**Directions**
Identify every line in the records below that contains the word "help", and copy each of those lines.

**Data listing**
↓

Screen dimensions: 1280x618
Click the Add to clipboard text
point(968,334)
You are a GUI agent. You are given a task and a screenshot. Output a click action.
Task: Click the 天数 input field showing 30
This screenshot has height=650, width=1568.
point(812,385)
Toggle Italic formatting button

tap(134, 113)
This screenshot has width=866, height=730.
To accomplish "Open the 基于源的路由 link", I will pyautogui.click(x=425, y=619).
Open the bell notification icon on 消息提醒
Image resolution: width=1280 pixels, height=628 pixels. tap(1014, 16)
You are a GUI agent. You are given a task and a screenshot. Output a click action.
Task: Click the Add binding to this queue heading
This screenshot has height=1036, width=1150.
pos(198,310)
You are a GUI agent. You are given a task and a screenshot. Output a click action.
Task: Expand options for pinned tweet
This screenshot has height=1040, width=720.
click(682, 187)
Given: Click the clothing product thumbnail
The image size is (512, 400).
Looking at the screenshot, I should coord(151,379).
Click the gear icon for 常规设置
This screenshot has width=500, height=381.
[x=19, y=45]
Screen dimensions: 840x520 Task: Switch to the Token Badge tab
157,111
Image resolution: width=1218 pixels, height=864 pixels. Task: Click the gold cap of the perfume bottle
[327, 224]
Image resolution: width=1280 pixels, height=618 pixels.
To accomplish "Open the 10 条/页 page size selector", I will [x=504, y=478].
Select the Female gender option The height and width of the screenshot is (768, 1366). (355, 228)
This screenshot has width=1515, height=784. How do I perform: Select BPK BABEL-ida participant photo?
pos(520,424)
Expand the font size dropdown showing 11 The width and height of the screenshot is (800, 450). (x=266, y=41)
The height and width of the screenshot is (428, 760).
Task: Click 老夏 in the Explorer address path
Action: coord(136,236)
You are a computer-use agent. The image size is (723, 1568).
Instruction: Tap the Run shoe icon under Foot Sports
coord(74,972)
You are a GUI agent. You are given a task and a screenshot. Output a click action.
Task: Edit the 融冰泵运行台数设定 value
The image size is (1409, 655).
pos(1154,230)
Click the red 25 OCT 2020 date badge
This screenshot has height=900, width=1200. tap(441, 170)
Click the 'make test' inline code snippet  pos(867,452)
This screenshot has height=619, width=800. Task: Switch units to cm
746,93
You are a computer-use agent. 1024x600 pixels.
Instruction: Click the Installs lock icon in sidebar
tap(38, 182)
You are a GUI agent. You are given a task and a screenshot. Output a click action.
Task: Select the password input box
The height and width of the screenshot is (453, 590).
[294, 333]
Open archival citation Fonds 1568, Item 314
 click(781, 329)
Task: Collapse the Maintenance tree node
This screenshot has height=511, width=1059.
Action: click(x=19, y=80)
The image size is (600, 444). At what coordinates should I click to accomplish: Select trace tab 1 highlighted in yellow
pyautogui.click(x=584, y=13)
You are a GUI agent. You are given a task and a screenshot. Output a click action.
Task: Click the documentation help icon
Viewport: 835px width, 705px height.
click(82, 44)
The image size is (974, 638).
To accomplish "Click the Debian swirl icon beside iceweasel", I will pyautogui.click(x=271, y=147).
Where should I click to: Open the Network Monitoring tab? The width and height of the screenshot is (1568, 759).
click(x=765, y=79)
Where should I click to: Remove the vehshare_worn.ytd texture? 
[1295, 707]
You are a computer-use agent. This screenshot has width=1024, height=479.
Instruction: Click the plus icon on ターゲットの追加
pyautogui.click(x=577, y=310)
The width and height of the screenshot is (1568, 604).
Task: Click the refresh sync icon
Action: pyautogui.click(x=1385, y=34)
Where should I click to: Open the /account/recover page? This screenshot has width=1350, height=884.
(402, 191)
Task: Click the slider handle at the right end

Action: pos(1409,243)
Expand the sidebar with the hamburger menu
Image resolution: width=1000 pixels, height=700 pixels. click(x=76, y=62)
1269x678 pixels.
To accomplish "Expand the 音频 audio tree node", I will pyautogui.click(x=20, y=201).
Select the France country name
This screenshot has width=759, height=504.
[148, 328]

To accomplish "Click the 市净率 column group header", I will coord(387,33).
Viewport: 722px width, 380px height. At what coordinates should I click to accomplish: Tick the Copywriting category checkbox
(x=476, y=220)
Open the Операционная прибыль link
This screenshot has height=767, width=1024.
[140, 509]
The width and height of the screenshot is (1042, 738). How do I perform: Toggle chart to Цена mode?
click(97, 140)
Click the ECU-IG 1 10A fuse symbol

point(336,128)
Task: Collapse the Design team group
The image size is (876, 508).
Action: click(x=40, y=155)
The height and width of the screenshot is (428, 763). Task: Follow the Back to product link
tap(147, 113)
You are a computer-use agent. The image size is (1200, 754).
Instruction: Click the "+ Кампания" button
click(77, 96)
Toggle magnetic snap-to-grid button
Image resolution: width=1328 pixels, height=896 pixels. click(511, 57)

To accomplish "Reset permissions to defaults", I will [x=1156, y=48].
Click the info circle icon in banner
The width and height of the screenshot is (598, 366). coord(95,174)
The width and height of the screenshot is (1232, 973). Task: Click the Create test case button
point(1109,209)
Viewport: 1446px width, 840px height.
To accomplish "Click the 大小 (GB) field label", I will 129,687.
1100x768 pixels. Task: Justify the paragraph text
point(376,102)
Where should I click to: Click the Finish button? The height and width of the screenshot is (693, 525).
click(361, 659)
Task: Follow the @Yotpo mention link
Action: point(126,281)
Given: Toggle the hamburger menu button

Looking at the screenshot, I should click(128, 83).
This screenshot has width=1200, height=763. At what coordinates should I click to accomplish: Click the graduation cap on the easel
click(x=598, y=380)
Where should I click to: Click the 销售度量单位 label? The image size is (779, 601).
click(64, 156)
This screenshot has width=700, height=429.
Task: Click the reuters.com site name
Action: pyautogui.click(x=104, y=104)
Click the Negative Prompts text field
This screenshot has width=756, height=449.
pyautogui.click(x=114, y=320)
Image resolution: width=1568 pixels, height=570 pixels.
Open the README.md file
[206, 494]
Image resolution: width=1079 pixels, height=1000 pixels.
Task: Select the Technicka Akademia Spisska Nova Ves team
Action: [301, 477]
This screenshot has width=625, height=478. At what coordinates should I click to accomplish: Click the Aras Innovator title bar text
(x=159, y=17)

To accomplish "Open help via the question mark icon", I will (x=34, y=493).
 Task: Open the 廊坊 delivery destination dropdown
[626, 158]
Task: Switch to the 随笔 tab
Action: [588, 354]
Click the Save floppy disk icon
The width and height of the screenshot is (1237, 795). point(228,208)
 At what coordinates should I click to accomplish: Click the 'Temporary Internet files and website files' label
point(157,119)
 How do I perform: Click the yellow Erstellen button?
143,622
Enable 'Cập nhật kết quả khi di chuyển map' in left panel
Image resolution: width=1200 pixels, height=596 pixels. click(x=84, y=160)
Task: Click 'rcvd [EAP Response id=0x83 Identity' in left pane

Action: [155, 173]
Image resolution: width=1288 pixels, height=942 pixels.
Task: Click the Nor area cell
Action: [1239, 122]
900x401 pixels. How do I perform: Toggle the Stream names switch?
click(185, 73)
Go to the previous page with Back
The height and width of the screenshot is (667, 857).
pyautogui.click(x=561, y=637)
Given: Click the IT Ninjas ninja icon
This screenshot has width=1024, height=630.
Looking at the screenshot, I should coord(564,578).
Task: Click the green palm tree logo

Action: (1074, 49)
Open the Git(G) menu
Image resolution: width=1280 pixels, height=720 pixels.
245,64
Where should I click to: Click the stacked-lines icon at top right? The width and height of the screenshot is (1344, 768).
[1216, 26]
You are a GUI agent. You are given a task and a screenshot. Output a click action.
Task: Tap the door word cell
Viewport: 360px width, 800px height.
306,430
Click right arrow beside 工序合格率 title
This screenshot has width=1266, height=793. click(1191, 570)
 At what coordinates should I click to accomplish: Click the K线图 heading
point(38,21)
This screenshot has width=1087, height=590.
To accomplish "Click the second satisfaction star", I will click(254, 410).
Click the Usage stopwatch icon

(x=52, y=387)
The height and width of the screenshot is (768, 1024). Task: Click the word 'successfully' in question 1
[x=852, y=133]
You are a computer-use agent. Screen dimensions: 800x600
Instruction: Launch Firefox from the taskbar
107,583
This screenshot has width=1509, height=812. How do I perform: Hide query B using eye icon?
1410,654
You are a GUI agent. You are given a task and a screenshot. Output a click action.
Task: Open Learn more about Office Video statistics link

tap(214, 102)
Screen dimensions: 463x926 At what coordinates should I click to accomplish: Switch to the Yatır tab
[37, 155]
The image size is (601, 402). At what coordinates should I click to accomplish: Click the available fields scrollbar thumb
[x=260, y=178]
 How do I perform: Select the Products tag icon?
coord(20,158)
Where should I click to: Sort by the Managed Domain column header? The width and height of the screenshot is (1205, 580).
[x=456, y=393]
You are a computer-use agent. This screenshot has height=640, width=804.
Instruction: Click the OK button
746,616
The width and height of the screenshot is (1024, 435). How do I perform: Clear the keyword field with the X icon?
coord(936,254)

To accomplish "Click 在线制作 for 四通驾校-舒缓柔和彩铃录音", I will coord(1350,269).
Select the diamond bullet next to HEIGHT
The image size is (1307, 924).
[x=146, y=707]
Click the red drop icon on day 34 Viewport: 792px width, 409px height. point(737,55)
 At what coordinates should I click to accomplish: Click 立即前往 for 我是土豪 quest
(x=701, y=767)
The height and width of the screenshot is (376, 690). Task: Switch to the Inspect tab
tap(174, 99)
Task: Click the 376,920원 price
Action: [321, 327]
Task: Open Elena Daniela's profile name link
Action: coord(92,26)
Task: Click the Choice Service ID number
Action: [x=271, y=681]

↑

**Solution**
Task: Click the documentation help icon
To accomplish "Open help via the question mark icon", I will (x=34, y=493).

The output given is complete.